René Labbé, du GIAT, attend la concrétisation du réseau Alira depuis 20 ans.

Jumeler les travailleurs saisonniers et temporaires

Faire travailler les employés de centres de ski dans les clubs de golfs l’été, les paysagistes dans les entreprises de déneigement. Depuis plus de 20 ans, le jumelage de main-d’œuvre fait partie des solutions évoquées pour réduire le chômage saisonnier dans la région. Et le Saguenay-Lac-Saint-Jean n’a jamais été aussi près d’y parvenir.

Créé par le Groupe Inter-Action Travail (GIAT), un organisme à but non lucratif, le nouveau réseau Alira favorisera l’échange de main-d’œuvre saisonnière et temporaire, mais aussi de ressources matérielles.

Le projet en est à ses balbutiements avec une première subvention de 20 000 $, confirmée il y a à peine quelques semaines par la CIDAL et Essor 02. Un logiciel a aussi été conçu par le Collège d’Alma pour ce projet qui sera d’abord déployé sur le territoire de la MRC Lac-Saint-Jean-Est avant de s’étendre à toute la région. 

Le projet est dans les cartons depuis deux décennies. Malgré une légère diminution du taux de chômage, les besoins sont toujours là. La région compte actuellement 4500 chômeurs et 4700 postes disponibles, selon les chiffres du GIAT. 

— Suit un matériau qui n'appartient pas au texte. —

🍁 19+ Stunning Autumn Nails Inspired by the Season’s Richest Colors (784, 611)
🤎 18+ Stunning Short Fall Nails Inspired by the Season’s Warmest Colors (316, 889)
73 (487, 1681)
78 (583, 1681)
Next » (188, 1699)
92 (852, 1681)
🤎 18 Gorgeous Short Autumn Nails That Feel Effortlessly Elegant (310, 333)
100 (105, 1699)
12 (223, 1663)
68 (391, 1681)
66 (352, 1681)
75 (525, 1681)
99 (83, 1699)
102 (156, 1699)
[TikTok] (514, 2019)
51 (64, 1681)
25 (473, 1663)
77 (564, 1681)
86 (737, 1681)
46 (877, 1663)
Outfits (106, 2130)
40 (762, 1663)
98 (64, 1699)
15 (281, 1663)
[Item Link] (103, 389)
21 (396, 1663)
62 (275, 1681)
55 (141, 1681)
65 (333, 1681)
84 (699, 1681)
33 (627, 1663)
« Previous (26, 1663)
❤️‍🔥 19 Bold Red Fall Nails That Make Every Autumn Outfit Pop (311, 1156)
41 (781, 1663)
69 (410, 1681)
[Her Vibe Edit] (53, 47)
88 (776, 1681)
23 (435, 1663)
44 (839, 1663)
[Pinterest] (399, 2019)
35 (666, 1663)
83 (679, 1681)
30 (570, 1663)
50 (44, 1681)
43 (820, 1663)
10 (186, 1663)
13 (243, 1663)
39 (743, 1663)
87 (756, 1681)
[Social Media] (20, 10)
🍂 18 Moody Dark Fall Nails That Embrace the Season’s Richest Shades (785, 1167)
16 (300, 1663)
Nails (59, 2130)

« On attend ça depuis 20 ans. À l’époque, on appelait ça “le projet saisonnier”. Tous les intervenants de la région voulaient un outil ou des mesures pour augmenter le nombre d’heures travaillées des chômeurs et réduire le nombre d’heures de travail non comblées », résume René Labbé, directeur du GIAT.

« Je vais toujours me souvenir de ce père de famille qui m’a dit à cette époque que s’il pouvait travailler un mois de plus par année, il pourrait amener ses enfants au restaurant. C’est 20 ans plus tard, mais on en a encore bien besoin », ajoute M. Labbé, précisant que c’est le manque de financement qui a retardé la concrétisation du projet.

La réforme de l’assurance-emploi par le dernier gouvernement fédéral a encouragé cette mobilité, mais il y a encore du chemin à faire.

Le réseau a cependant bien évolué au fil des deux dernières décennies. Si, au départ, le projet devait s’adresser uniquement aux travailleurs saisonniers, il servira à tous les autres emplois temporaires. 

« Le marché du travail est toujours en mouvement, peu importe la période dans l’année. Et les besoins, il y en a partout. Il y a de plus en plus d’emplois temporaires, notamment dans le domaine de la production agroalimentaire ou industrielle. Par exemple, une entreprise doit livrer une grosse commande et doit embaucher temporairement des gens pour l’emballage. Ce sont des cas que l’on voit souvent et ces emplois-là ne sont souvent pas comblés. Les entreprises n’investissent pas dans l’affichage de postes et les travailleurs ne veulent pas y aller juste pour trois semaines. Notre réseau servira donc à arrimer tous ces emplois qui permettront aux employés de travailler plusieurs heures », explique M. Labbé. 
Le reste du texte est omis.